PROMPT
The task calls for each record to be given again exactly.

EXTRACTED MATERIAL
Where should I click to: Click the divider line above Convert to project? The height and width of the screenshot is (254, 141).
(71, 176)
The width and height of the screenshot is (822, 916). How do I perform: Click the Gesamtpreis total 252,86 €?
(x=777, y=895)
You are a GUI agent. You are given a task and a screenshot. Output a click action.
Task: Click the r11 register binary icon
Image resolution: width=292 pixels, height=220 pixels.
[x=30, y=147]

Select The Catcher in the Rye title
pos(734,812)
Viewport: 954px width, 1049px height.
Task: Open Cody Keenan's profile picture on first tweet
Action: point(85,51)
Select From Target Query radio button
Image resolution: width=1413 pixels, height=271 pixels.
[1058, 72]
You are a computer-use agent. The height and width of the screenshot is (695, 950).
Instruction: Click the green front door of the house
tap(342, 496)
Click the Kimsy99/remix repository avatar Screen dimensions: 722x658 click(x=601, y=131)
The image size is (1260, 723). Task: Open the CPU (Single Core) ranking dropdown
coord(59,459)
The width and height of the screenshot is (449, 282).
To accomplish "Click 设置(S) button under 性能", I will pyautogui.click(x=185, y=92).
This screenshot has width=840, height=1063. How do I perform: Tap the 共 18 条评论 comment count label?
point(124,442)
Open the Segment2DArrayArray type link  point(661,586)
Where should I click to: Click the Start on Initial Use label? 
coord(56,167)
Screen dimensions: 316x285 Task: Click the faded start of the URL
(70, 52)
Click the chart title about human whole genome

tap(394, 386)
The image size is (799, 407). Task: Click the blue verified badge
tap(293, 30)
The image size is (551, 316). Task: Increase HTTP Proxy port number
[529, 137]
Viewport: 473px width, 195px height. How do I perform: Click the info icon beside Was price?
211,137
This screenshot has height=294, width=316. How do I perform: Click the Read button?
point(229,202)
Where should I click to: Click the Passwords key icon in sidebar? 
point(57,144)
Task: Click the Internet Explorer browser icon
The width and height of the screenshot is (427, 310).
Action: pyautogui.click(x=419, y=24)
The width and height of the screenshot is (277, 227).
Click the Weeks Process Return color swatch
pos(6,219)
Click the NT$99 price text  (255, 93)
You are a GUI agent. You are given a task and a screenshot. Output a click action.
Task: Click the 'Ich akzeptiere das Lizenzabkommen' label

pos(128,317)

TASK ANSWER
Where should I click to: Click the divider line above Convert to project? The height and width of the screenshot is (254, 141).
(71, 176)
The width and height of the screenshot is (822, 916). How do I perform: Click the Gesamtpreis total 252,86 €?
(x=777, y=895)
You are a GUI agent. You are given a task and a screenshot. Output a click action.
Task: Click the r11 register binary icon
Image resolution: width=292 pixels, height=220 pixels.
[x=30, y=147]

Select The Catcher in the Rye title
pos(734,812)
Viewport: 954px width, 1049px height.
Task: Open Cody Keenan's profile picture on first tweet
Action: point(85,51)
Select From Target Query radio button
Image resolution: width=1413 pixels, height=271 pixels.
[1058, 72]
You are a computer-use agent. The height and width of the screenshot is (695, 950).
Instruction: Click the green front door of the house
tap(342, 496)
Click the Kimsy99/remix repository avatar Screen dimensions: 722x658 click(x=601, y=131)
The image size is (1260, 723). Task: Open the CPU (Single Core) ranking dropdown
coord(59,459)
The width and height of the screenshot is (449, 282).
To accomplish "Click 设置(S) button under 性能", I will pyautogui.click(x=185, y=92).
This screenshot has width=840, height=1063. How do I perform: Tap the 共 18 条评论 comment count label?
point(124,442)
Open the Segment2DArrayArray type link  point(661,586)
Where should I click to: Click the Start on Initial Use label? 
coord(56,167)
Screen dimensions: 316x285 Task: Click the faded start of the URL
(70, 52)
Click the chart title about human whole genome

tap(394, 386)
The image size is (799, 407). Task: Click the blue verified badge
tap(293, 30)
The image size is (551, 316). Task: Increase HTTP Proxy port number
[529, 137]
Viewport: 473px width, 195px height. How do I perform: Click the info icon beside Was price?
211,137
This screenshot has height=294, width=316. How do I perform: Click the Read button?
point(229,202)
Where should I click to: Click the Passwords key icon in sidebar? 
point(57,144)
Task: Click the Internet Explorer browser icon
The width and height of the screenshot is (427, 310).
Action: pyautogui.click(x=419, y=24)
The width and height of the screenshot is (277, 227).
Click the Weeks Process Return color swatch
pos(6,219)
Click the NT$99 price text  (255, 93)
You are a GUI agent. You are given a task and a screenshot. Output a click action.
Task: Click the 'Ich akzeptiere das Lizenzabkommen' label

pos(128,317)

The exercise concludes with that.